The first check is make sure balancer’s HCP falls with a desired range specified by $b_min and $b_max. If you want to consider all balancer’s hands you can set these to 0 and 37 respectively, though 30 is also fine for the upper limit because opener needs values. You might notice that the set b_min and set b_max statements are commented out in the code. That is because their values can be specified via the command line, allowing easy iteration over many cases using a shell script or a Perl program, as discussed later. You may uncomment them if you simply want to use the code as presented.

Next we figure out if opener will open at the one level. We immediately reject hands with fewer than 11 HCP or greater than 22 HCP. It is not relevant whether opener will pass or preempt with weak hand. It is enough to know he will not open at the one level. Some will argue that with 10 HCP, opener may start at the one level with a long good suit or a two-suited “Rule of 20” hand. But these hands are rare and including them will barely change the simulation results. Still, you are free to make these changes yourself.

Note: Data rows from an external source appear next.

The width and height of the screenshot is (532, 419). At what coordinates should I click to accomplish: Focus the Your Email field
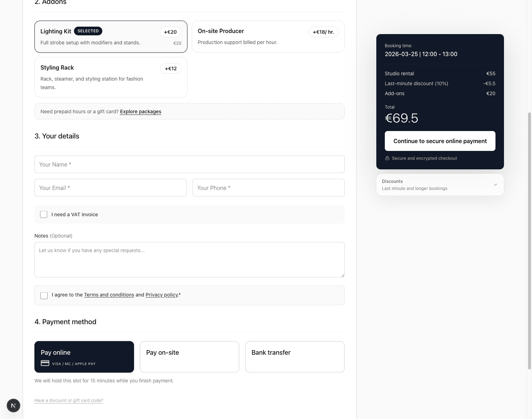click(110, 187)
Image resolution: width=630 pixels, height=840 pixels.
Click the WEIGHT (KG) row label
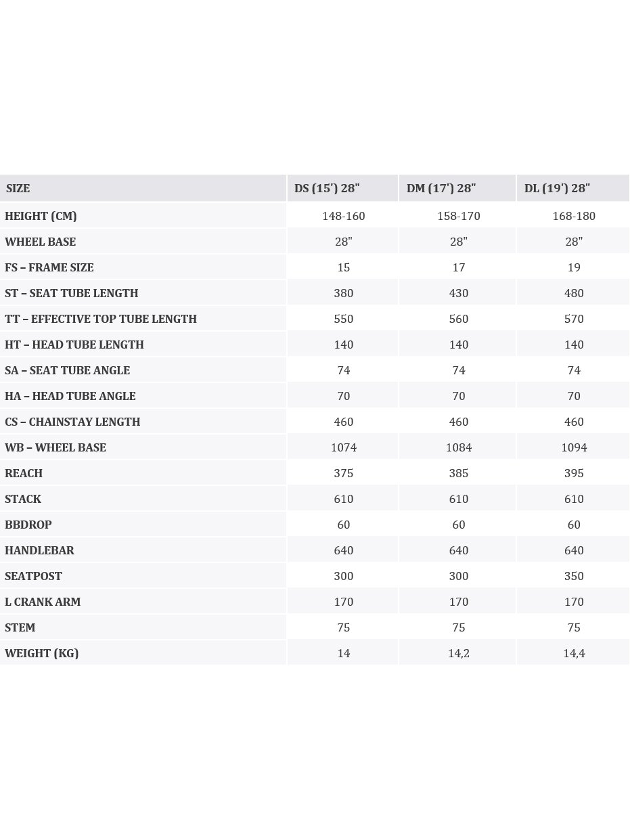42,653
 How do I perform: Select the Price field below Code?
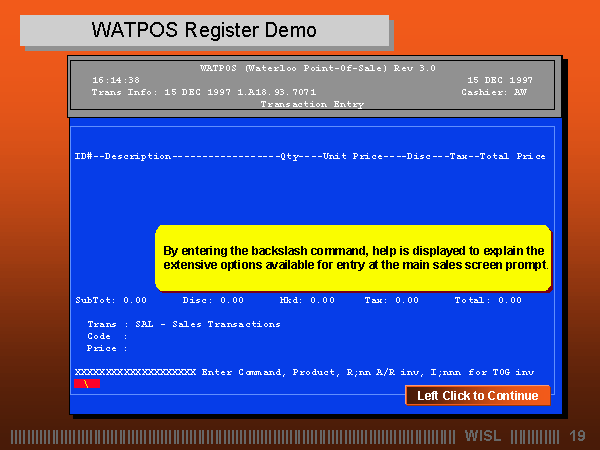[x=108, y=348]
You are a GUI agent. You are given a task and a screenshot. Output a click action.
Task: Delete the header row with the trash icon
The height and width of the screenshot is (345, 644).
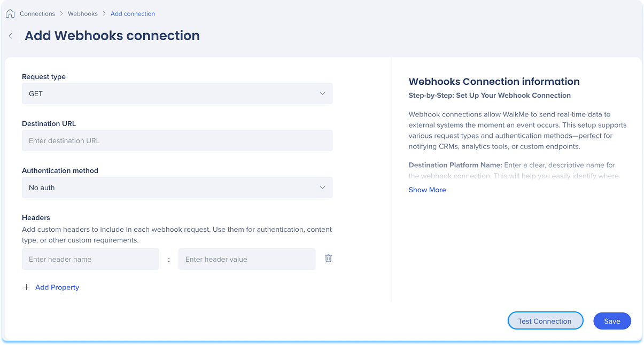coord(328,258)
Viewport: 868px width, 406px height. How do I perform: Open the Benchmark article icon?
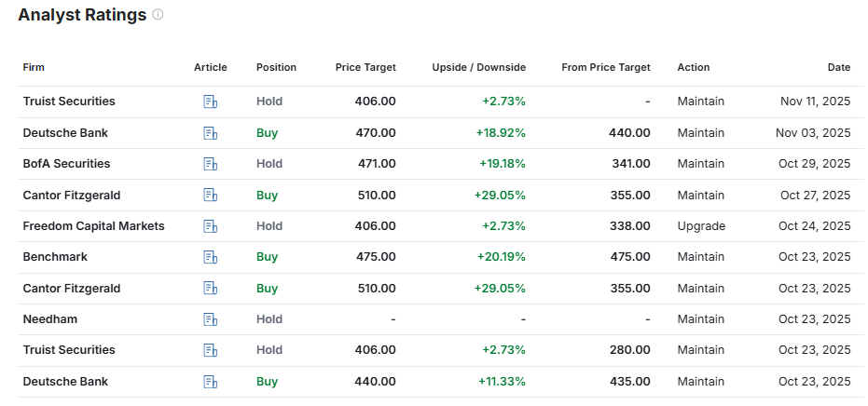pos(210,257)
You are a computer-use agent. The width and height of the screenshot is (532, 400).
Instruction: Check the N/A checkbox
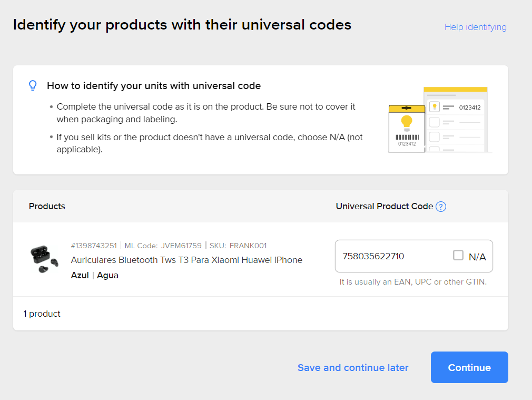click(x=458, y=256)
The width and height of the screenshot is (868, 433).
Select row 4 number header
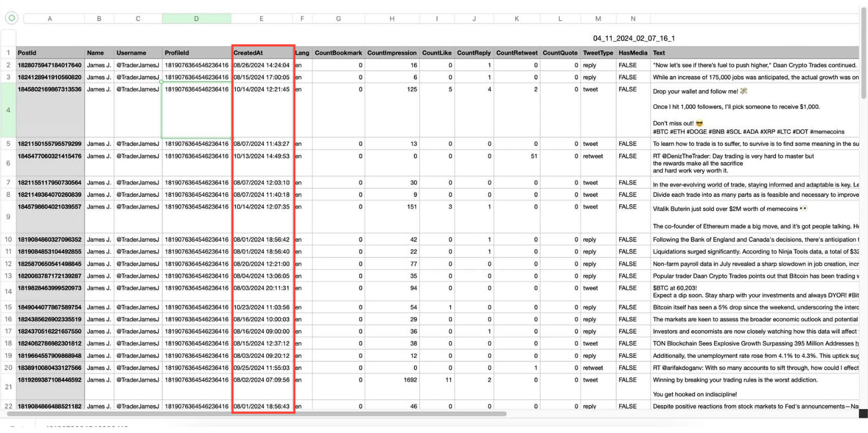tap(8, 110)
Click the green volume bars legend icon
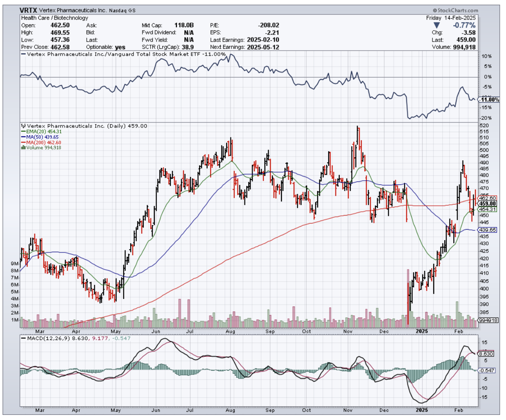506x420 pixels. tap(22, 148)
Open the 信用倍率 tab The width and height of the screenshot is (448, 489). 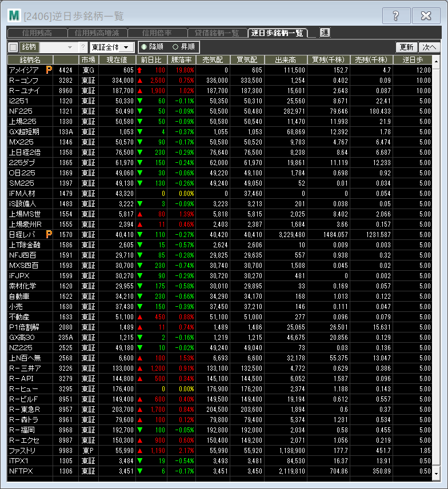(x=157, y=33)
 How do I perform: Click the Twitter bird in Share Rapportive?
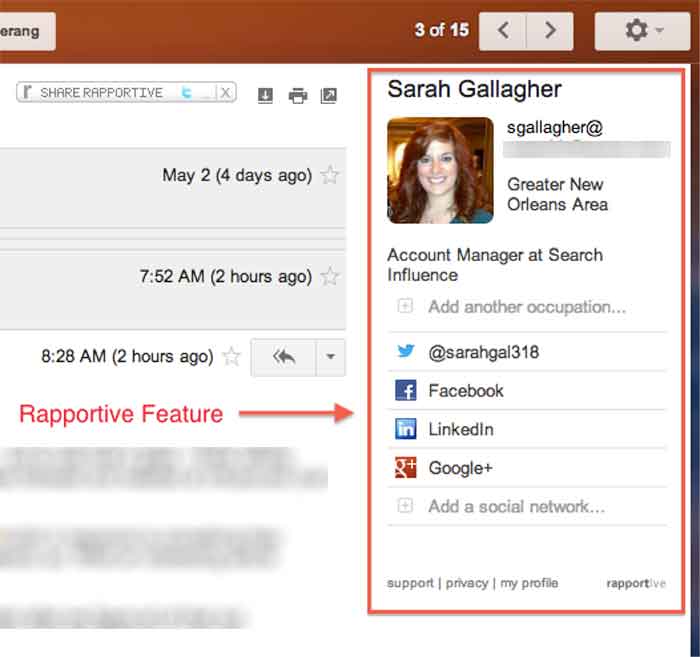185,93
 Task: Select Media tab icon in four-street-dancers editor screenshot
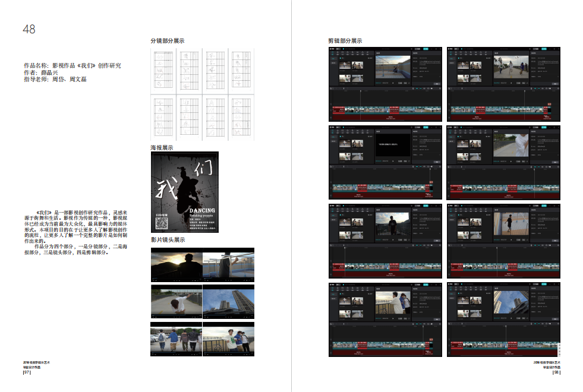pyautogui.click(x=450, y=53)
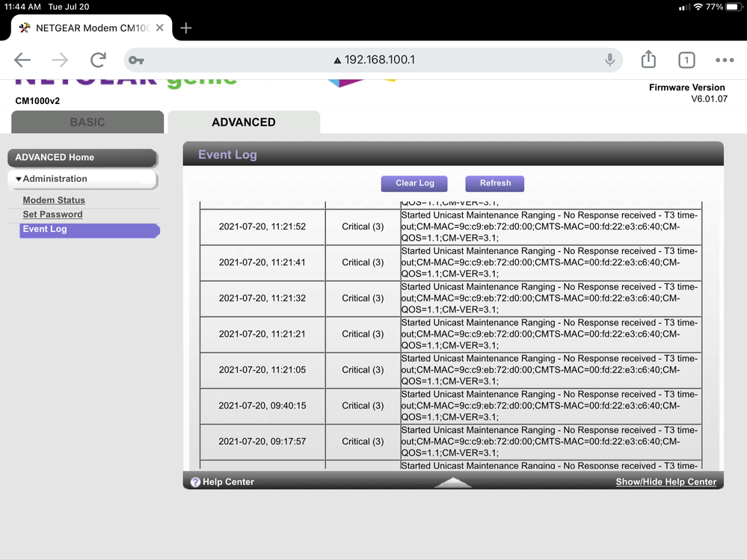The height and width of the screenshot is (560, 747).
Task: Open voice search with the microphone icon
Action: 609,60
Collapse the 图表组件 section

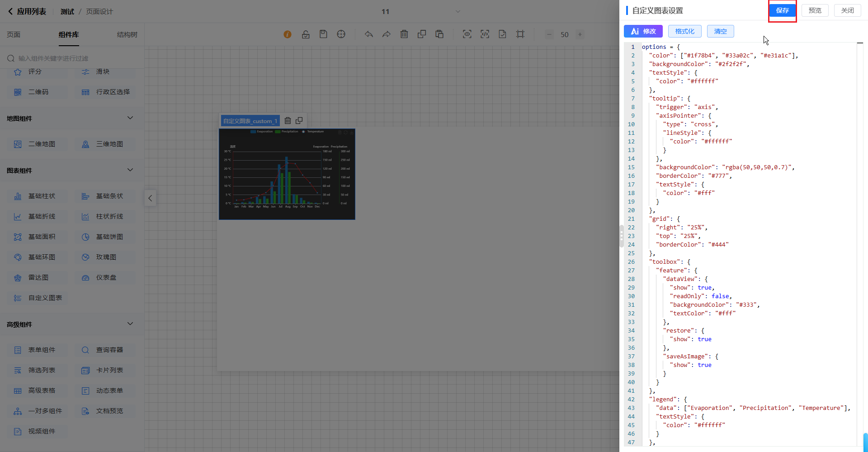(x=130, y=170)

The simple HCP based rejection is followed by more complicated opener rejection criterion. First we eliminate the cases where the opening bid would be 1NT or 2NT. Note the that the balanced shapefunc includes 5-3-3-2 hands when the five card suit is a minor but not when it is a major. This means we are simulating an opener who does not open notrump with a five card major. Change this section of code if you want to allow for notrump with five card majors or off-shape notrump, e.g. 6-3-2-2 with a six card minor. After the notrump rejection, we deal with 11 HCP and 12 HCP hands that depend on our opener aggressiveness settings.

If opener’s hand is acceptable, check that responder will pass, rejecting the deal if not. This is easier if responder only bids with 6+ HCP, slightly more complicated otherwise.

Having performed the easy rejections, we finally come to the lengthy code to determine if the putative overcaller would have overcalled or doubled in which case the deal must be rejected. This determination requires knowing what call opener made. The call is determined by the shape function code opening_suit which I copied from the Advanced User Guide for the Deal program. Within the function $c, $d, $h, and $s represent the lengths of the club, diamond, heart, and spades suits respectively. The advantage of a shape function (shapefunc) is that it is very fast. Because the result of a shape function must depend only on the shape of a hand, the Deal program computes the result once for all 560 possible shapes at which point the function becomes nothing more than a reference to a lookup table, a very fast operation. The drawback of shape function is that the result can not be depend on non-shape information. For example, if it is coded to return an opening bid of 1 for a 2=2=5=4 shape, it can never return a bid of 1♣ even though the hand might opened as such if opener is strong enough to want to reverse with a 2 rebid. But as with many small simulation issues, they are unlikely to affect the big picture much.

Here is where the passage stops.